Sunday, February 12, 2006

Limbo

And I find myself with 20 minutes until class time not knowing what to do, what to write. I never write in the same notebook twice. Can you let me speak? And can you reply? I don’t what you want from me, I can’t make juice, I don’t make conversation. I’m systematically useless. Want to have some? I think I may have a few standards. I’ve not been sexual lately, that switch has been flipped down I want you to help me. You, who? I don’t know you, the person I’ve stopped looking for. When I look you disappear. When I don’t there you are. And somehow I don’t understand how the universe works but somehow inside my head it is marvellous. It works in wonderful ways, bringing people together tragically, making meetings randomly.
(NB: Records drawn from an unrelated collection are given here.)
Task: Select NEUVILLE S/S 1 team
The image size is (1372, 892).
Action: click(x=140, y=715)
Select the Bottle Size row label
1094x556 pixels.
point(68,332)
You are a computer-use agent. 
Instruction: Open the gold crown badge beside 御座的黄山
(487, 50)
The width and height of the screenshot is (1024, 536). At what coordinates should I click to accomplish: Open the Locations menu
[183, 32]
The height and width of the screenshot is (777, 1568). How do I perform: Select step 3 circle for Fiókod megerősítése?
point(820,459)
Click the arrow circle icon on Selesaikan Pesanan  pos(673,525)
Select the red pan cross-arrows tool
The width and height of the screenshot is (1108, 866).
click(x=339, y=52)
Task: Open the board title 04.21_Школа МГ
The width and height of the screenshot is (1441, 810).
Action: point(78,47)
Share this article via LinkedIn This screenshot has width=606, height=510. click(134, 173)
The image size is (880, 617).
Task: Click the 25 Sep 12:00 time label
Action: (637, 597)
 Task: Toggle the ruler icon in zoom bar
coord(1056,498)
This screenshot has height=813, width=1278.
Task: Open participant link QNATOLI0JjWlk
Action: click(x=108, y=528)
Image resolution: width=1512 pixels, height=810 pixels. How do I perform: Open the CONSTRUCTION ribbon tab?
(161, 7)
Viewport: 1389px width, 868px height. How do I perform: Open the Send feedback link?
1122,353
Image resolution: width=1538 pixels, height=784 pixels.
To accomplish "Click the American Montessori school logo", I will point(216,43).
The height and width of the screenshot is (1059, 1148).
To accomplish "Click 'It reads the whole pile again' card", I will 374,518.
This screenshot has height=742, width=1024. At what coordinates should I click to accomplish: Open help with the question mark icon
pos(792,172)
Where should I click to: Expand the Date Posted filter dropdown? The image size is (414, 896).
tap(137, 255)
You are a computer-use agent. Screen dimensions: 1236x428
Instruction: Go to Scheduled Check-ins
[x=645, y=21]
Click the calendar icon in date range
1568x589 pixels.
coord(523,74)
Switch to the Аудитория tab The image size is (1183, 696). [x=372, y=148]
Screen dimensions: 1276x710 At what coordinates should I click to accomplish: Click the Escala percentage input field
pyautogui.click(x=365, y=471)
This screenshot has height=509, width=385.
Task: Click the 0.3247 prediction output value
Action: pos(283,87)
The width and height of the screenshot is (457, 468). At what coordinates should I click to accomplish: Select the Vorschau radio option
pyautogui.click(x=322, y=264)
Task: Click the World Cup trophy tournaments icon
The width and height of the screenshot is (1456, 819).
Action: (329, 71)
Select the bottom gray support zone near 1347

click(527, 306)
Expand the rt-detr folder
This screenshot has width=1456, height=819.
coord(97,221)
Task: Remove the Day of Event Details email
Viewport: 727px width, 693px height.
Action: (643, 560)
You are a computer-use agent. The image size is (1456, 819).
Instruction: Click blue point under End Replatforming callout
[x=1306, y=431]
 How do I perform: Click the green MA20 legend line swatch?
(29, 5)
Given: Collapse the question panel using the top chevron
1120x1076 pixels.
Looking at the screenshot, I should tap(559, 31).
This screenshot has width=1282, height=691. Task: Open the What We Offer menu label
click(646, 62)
I’ve decided it’s chaos and continuous change. Any attempt to make it clean cut and orderly is stupid... make the earth untilted and you’ve eliminated the human race, good job. I’ve started posing nude, bearing all, caring none and all of a sudden I am much happier. Somehow being in constant flux with a few changing elements of consistency, it all makes sense. Sense – why should we try and make sand castles out of it when its only grains in the wind, broken down, undefined, no, a point.

And people think I am insane and that makes me happy. To be eccentric to not be an ordered one is to be one with the universe. All I ask is for returned phone calls and correspondence and love. Without them, lots of angst, crumbling facade of my body, uncontrollable bits of flesh writing on the ground, wounded. It’s just a feeling- can’t stop the feeling. It happens, without ever wanting it, without looking for you, there you are.